At one point during their scrimmage against Granville, Golden Horde head coach Mario Torres stopped everyone and explained what one of his players had done wrong on a play and how to fix the problem, providing a lesson not only to his players, but Whitehall’s as well.
Although their play took a back seat to the lessons and skills they learned, Whitehall fared pretty well, scoring at least one touchdown against each team. “I was pretty impressed,” Culligan said, before adding there was still a lot of work to be done.
Retired coaches Mike Cavata and John Taglione brought their Coaching Connections football camp to Granville for several years before having the Granville coaches take over running the camp. The camp ran for the first year in the summer of 2005.

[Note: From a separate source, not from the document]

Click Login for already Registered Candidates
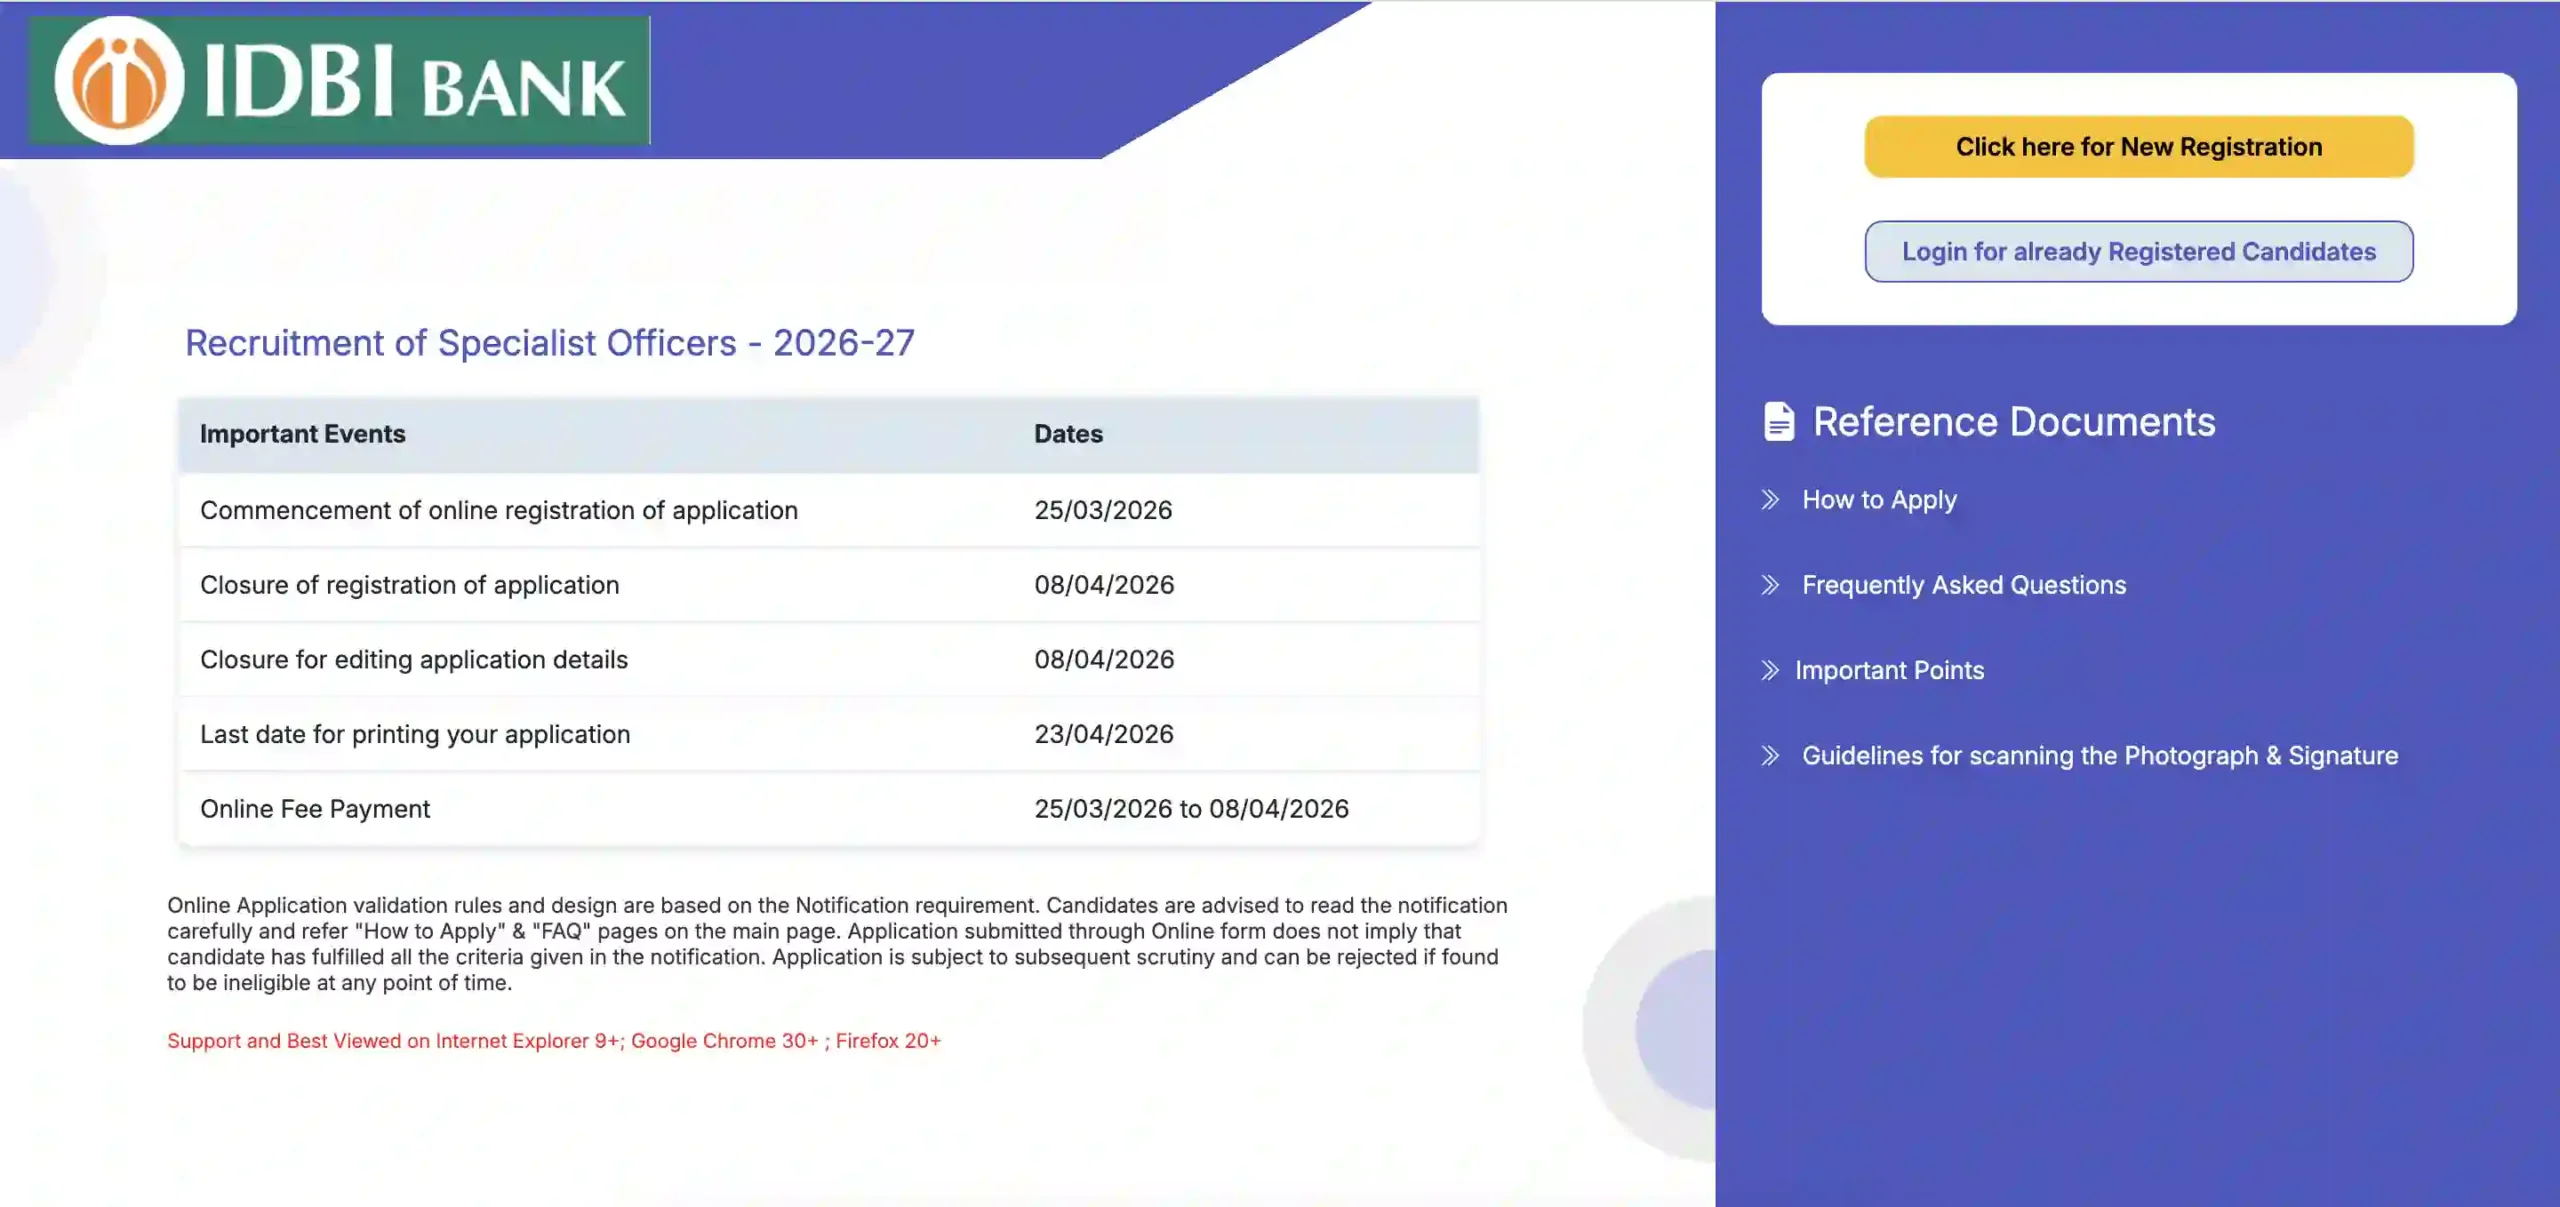 point(2138,252)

The former coaches at Shaker High School and Mechanicville, respectively, have essentially franchised their operation, allowing multiple camps to happen around the region without their having to be on scene at each one.
The camp focuses on fundamentals while allowing coaches some time to get a look at those who can attend and start some measure of planning for the season.
The camp isn’t mandatory because it does cost each player some money and with job and family commitments some players simply can’t start the season until mid-August.
Whitehall had anywhere from 12 to 15 players at the camp each night, about the same number as Salem, while Greenwich and Granville each had between two and three dozen players.
Most of the players who attended will be counted on to play a big role during the upcoming season.
“We’ve had most of our starters here and we’ve been able to get some different looks with some different guys at quarterback,” Culligan said. “It’s been going really well.”
The team is eager to start the season and running backs and defensive ends coach Tom Egan said they have a good turnout during their off-season weight-lifting program.
Whitehall will hold its first official practice at 5 p.m. on Monday, Aug. 15. Potential players who have not signed up are encouraged to contact Culligan or athletic director Keith Redmond at the High School. All players are required to have a physical exam before practicing with the team.
The Railroaders will kick off the regular season at 1 p.m. on Sept. 3 against Salem and will host Lake George in their home-opener at 7:30 p.m. on Sept. 9.